A real-time collaborative code editor that actually works. No servers, no complicated setup – just open it in multiple browser tabs and start typing.
I built this to learn how Google Docs does real-time collaboration without everyone's edits destroying each other. Turns out the answer is CRDTs (Conflict-free Replicated Data Types) and they're pretty cool once you wrap your head around them.
The interesting part isn't the editor itself – it's that multiple people can edit the same spot at the same time and it just... works. No "user locked this line" nonsense, no merge conflicts, everyone's changes survive.
Live demo: https://aeron-gh.github.io/collabcode/
Open it, then open the same link in another tab. Type in one tab, watch it appear in the other. Try typing in both at once – everything stays in sync.
Instead of sending the whole document every time someone types, we send tiny "operations" like "user A inserted 'x' at position 5". Each operation has a timestamp (technically a vector clock) so all the tabs can agree on what order things happened in.
The tricky part is handling deletions. If I delete character 5 and you're trying to insert at character 6 at the same time, things get weird. The solution is "tombstones" – we don't actually delete anything, we just mark it as invisible. Sounds wasteful but it prevents all kinds of bugs.
You'll need a web server because file:// URLs don't support the localStorage events we use for syncing between tabs.
# Clone it
git clone https://agarawala.github.io/collabcode
cd collabcode
# Start any web server
npx serve
# or
python -m http.server 8000
# Open http://localhost:3000 (or :8000)Then open that same localhost URL in 2-3 tabs and try typing.
Pure vanilla JavaScript. No React, no Vue, no build step. I wanted to understand the algorithms without framework magic getting in the way.
The only external dependency is Google Fonts for the monospace fonts. Even that's optional – it'll fall back to system fonts if you're offline.
Race conditions during concurrent edits
When two people type at the same position simultaneously, naive implementations just pick one and lose the other. Vector clocks fix this by establishing a deterministic order that all clients agree on.
Cursor jumping after remote operations
Your cursor is at position 10. Someone else inserts 5 characters at position 3. Now your cursor should be at 15, not 10. Had to implement operational transformation to adjust cursor positions based on what operations happened.
Out-of-bounds errors after deletions
Alice deletes character 5. Bob tries to insert at character 6 (which no longer exists). Tombstones solve this – we keep deleted characters in the data structure, just mark them invisible.
Infinite loops
Setting the textarea value triggers an input event, which updates the CRDT, which sets the textarea value, which triggers... yeah. Simple flag to prevent that.
Memory leaks
Tombstones accumulate forever. Added garbage collection to clean up old ones after they're no longer needed.

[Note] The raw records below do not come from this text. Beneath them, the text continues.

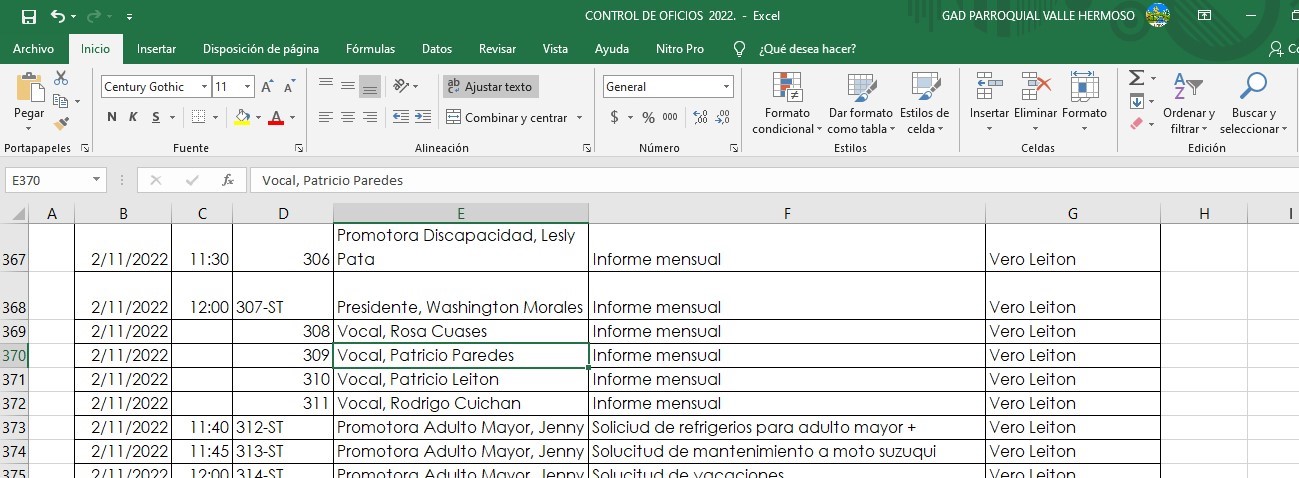The image size is (1299, 478).
Task: Select cell containing Vocal, Rosa Cuases
Action: [x=460, y=331]
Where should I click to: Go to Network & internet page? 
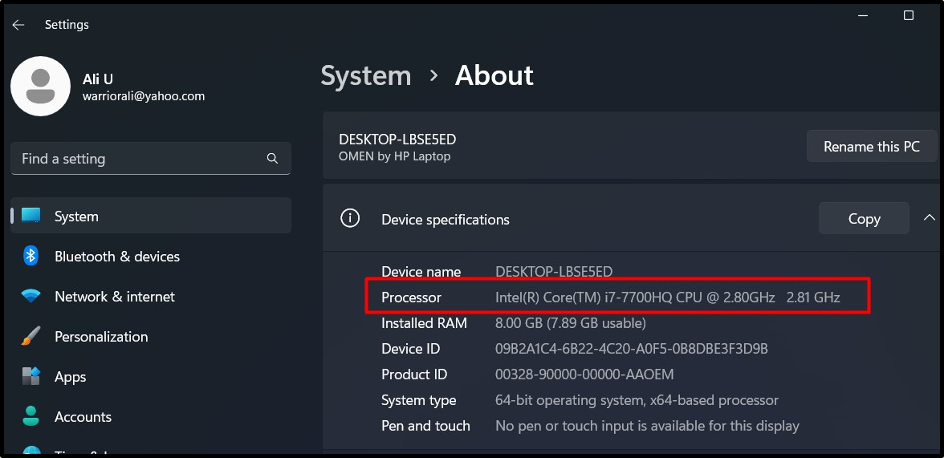(114, 297)
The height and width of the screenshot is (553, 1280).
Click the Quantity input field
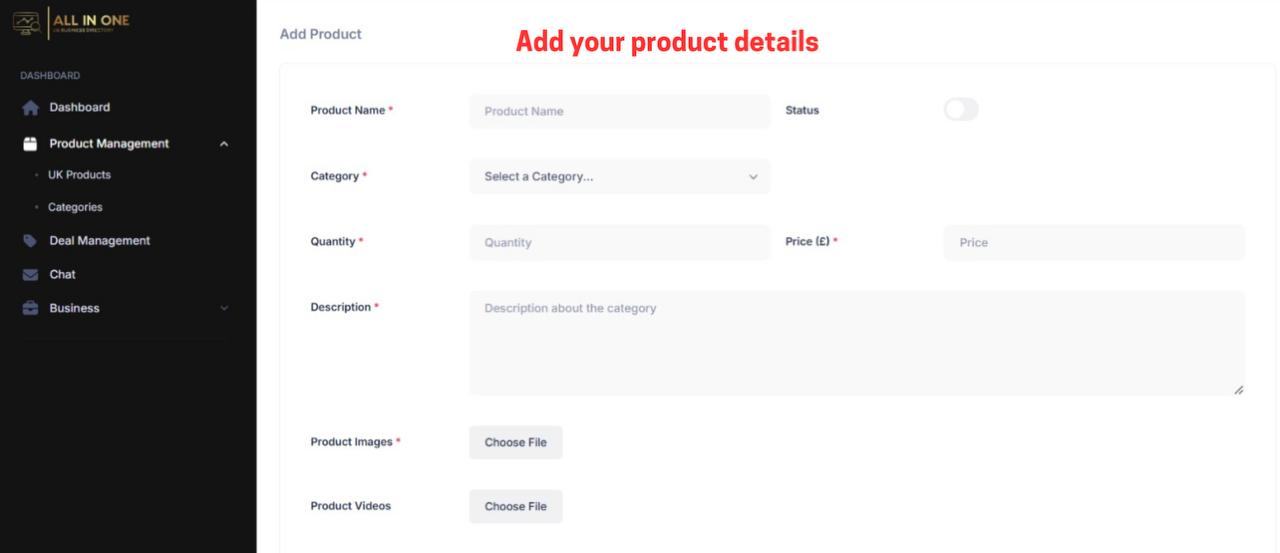coord(620,243)
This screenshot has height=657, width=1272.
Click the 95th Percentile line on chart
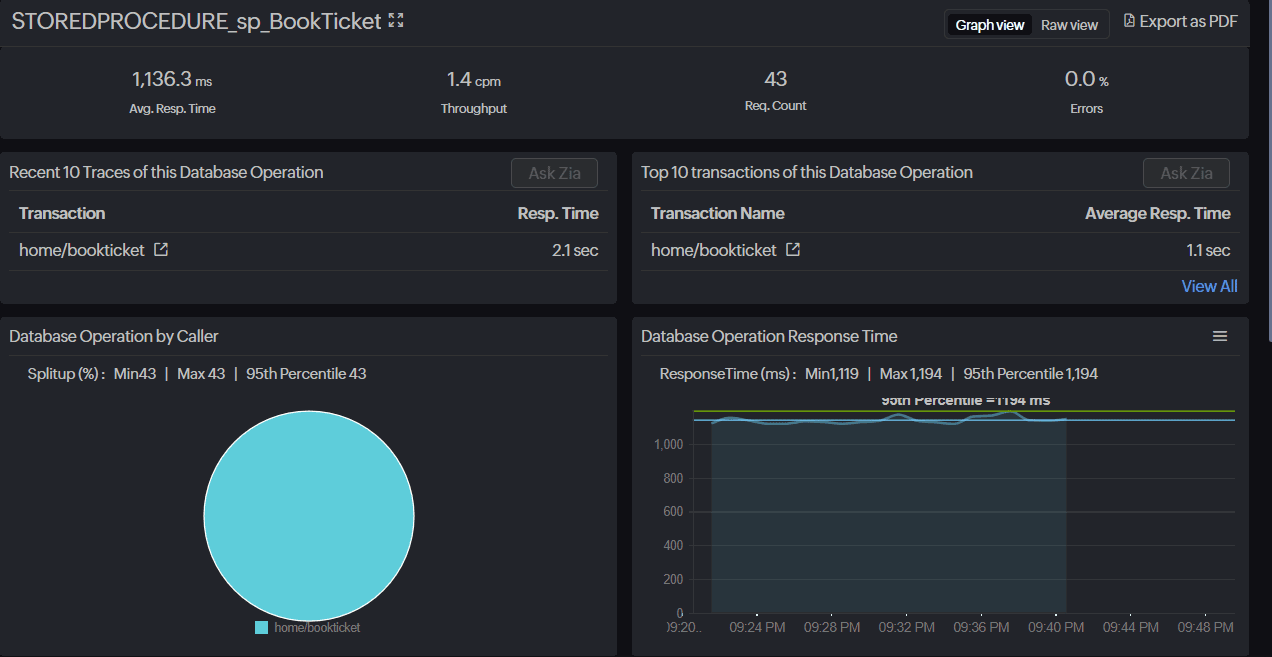point(1150,411)
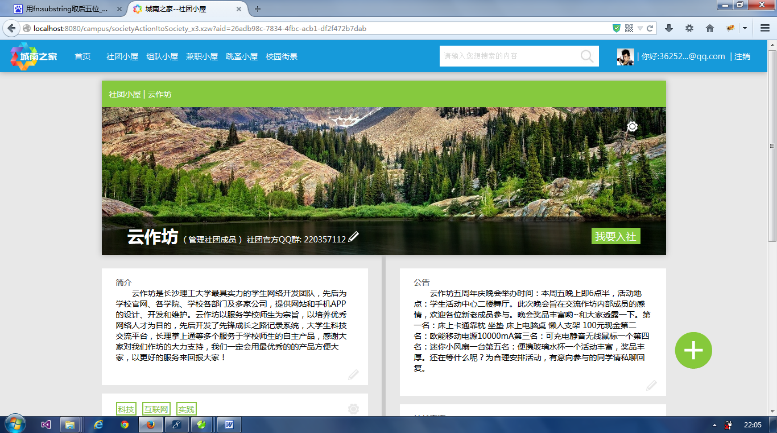Open the 首页 navigation item
This screenshot has height=433, width=777.
[82, 57]
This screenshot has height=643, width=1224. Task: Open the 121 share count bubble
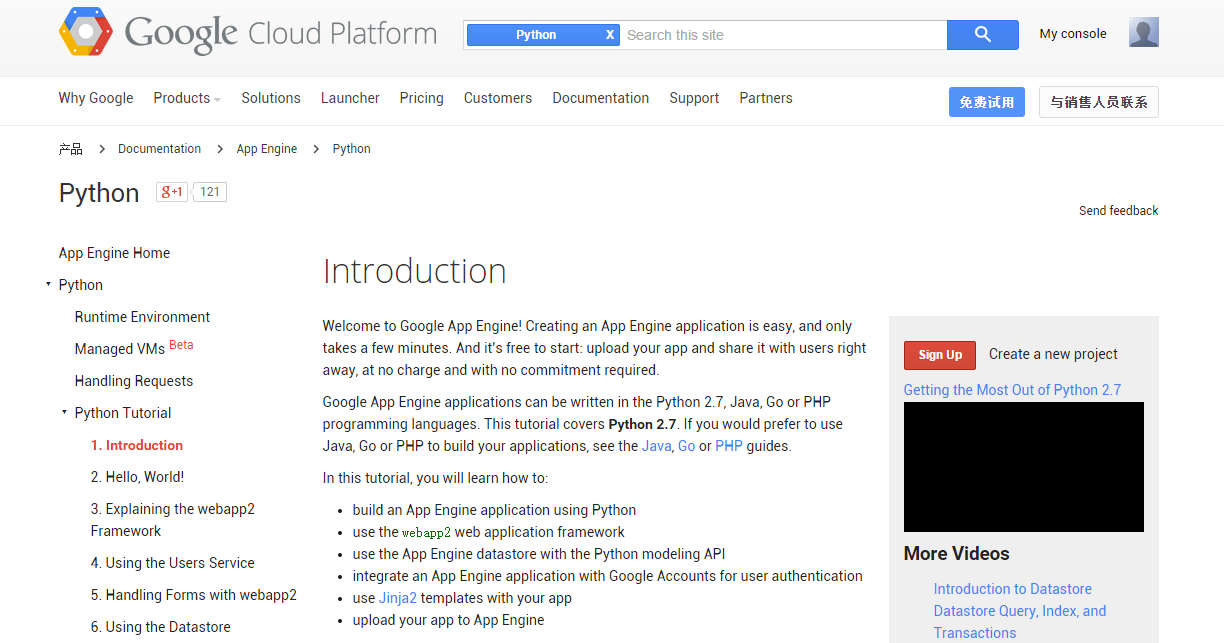coord(210,192)
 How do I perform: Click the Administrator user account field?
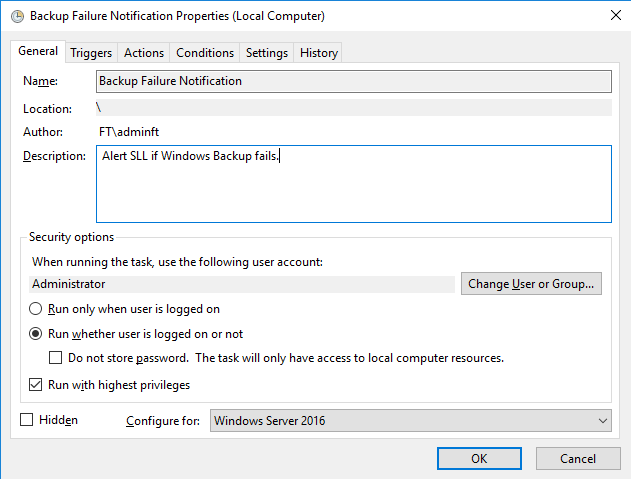pos(240,284)
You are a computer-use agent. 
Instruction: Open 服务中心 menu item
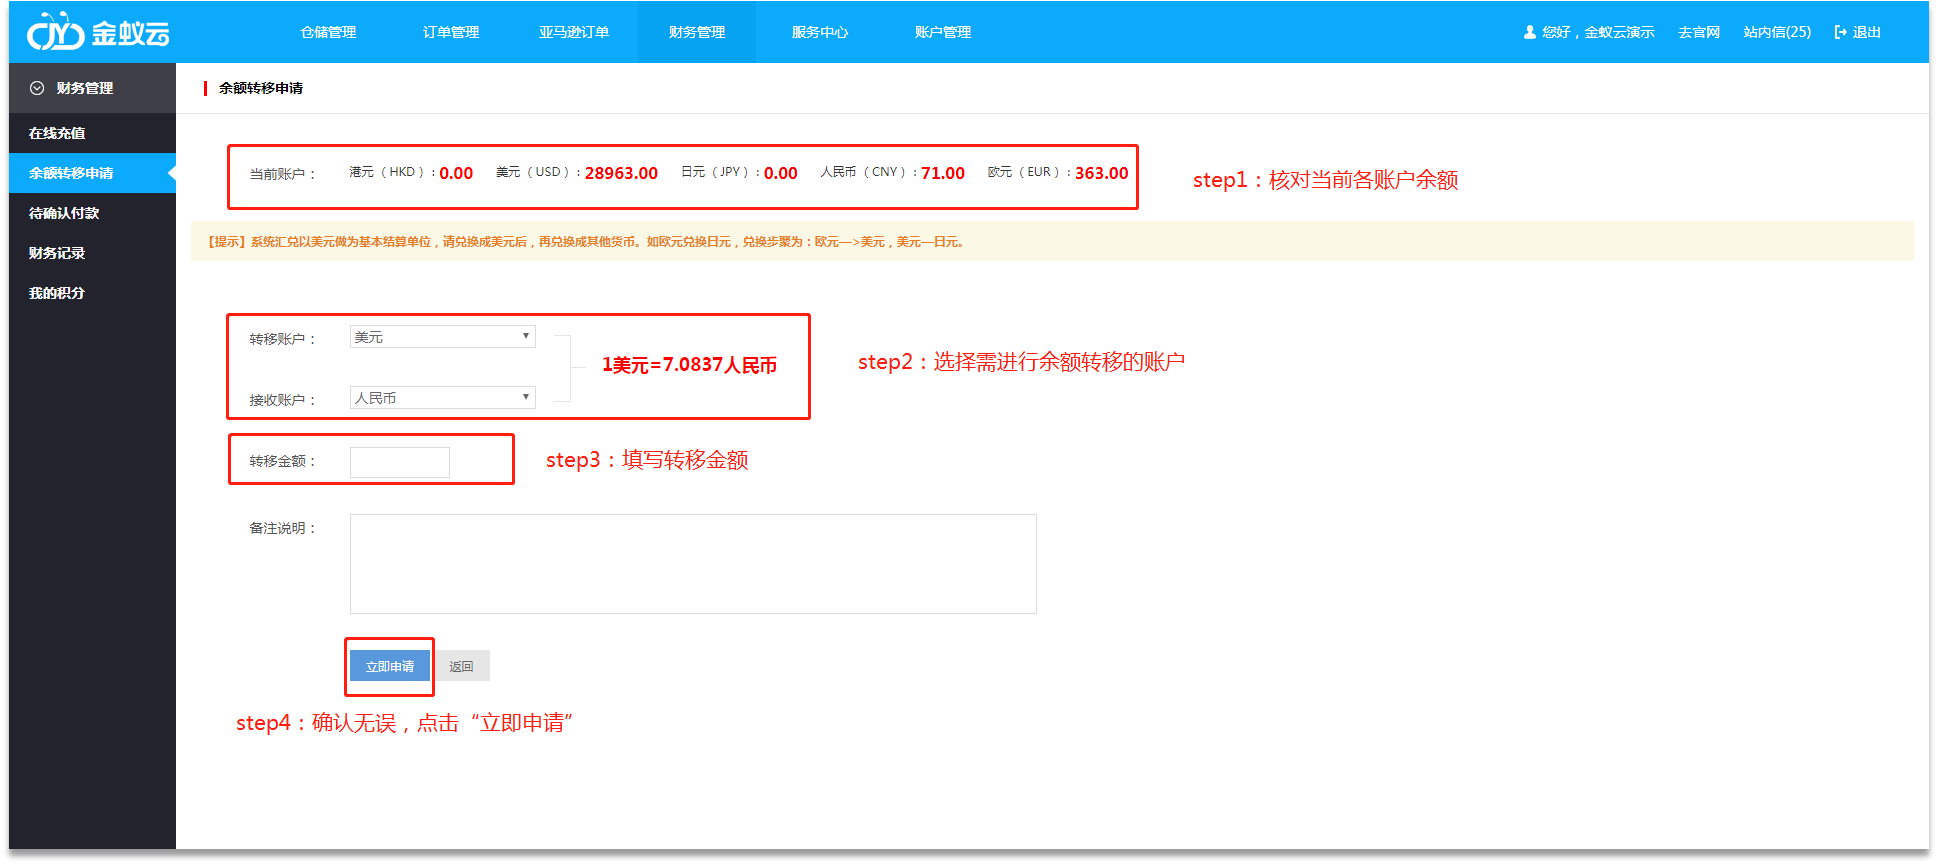coord(820,32)

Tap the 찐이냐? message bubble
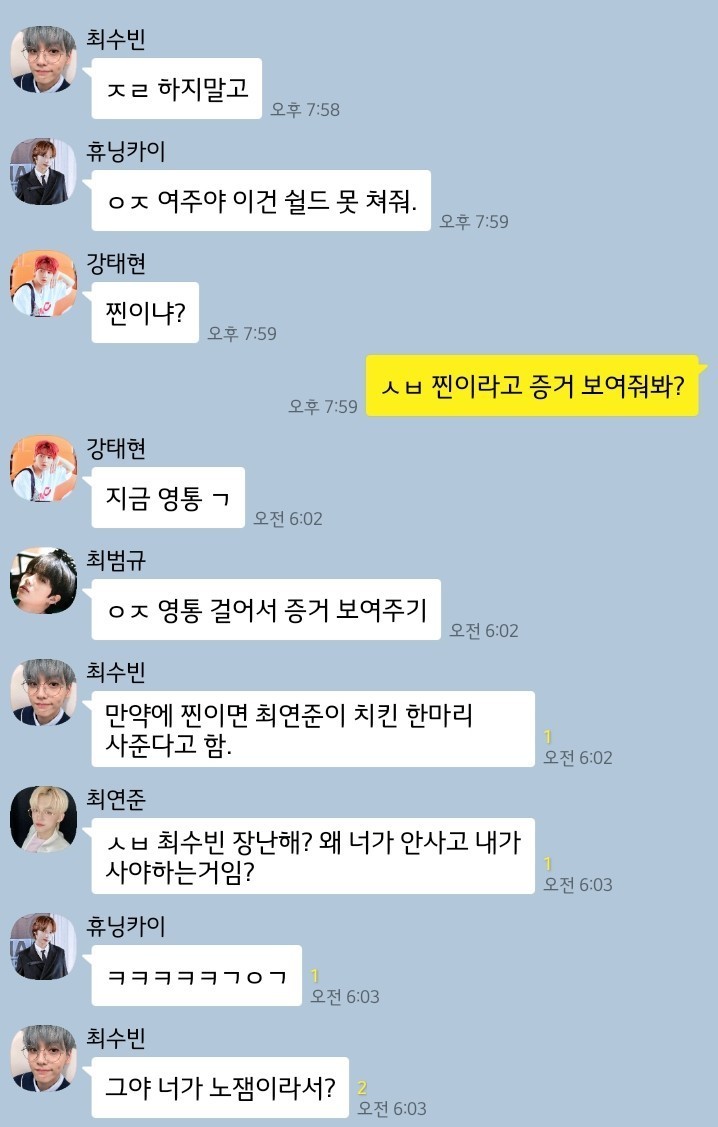(145, 313)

index.html- The actual editor interfacestyles.css- Terminal-style brutalist designcrdt.js- The core algorithm (vector clocks, character IDs, tombstones)sync-engine.js- Handles syncing between tabs via localStorageeditor.js- Manages the textarea and UI updatesapp.js- Wires everything together
Because this runs on GitHub Pages (static hosting only). In production you'd replace the localStorage sync with WebRTC for actual peer-to-peer, or WebSockets if you have a server.
The cool part is the CRDT algorithm doesn't care – swap out the sync layer and everything else stays the same.
See DEPLOYMENT.md for detailed instructions, but the short version:
git init
git add .
git commit -m "first commit"
git remote add origin https://agarawala.github.io/collabcode
git push -u origin mainThen enable GitHub Pages in your repo settings (Settings → Pages → Source: main branch).
Your site will be live at https://YOUR-USERNAME.github.io/collabcode/
CRDTs are elegant but debugging them is hell. You can't just look at the text and see what's wrong – you have to trace through operation histories and vector clocks.
The hardest part wasn't the algorithm itself (plenty of papers explain that). It was all the edge cases: What if operations arrive out of order? What if the same operation arrives twice? What if someone's clock is way ahead?
Also learned that "deterministic" doesn't mean "simple". The character ordering logic has like 3 levels of tiebreakers to handle all the edge cases.
- Use a proper CRDT library instead of rolling my own (though I learned more this way)
- Add syntax highlighting (Monaco editor or CodeMirror)
- Real WebRTC instead of localStorage hack
- Better cursor rendering (right now it's just approximate positioning)
- Undo/redo that's CRDT-aware
This started as a learning project but if you want to improve it, go ahead! Open an issue or PR.
The code has comments explaining the tricky parts. If something's confusing, that's probably a place where I need better comments.
- CRDT Tech Report - The paper that explains how this all works
- Logoot Algorithm - Similar approach to character ordering
- Google's OT explanation from the Wave days (now archived)
- Lots of trial and error with console.log
MIT - do whatever you want with it
Built because I was curious how Google Docs works. Turned out to be way more complicated than I expected, but now I get it.
If you find bugs (you probably will), open an issue. If you fix bugs, even better.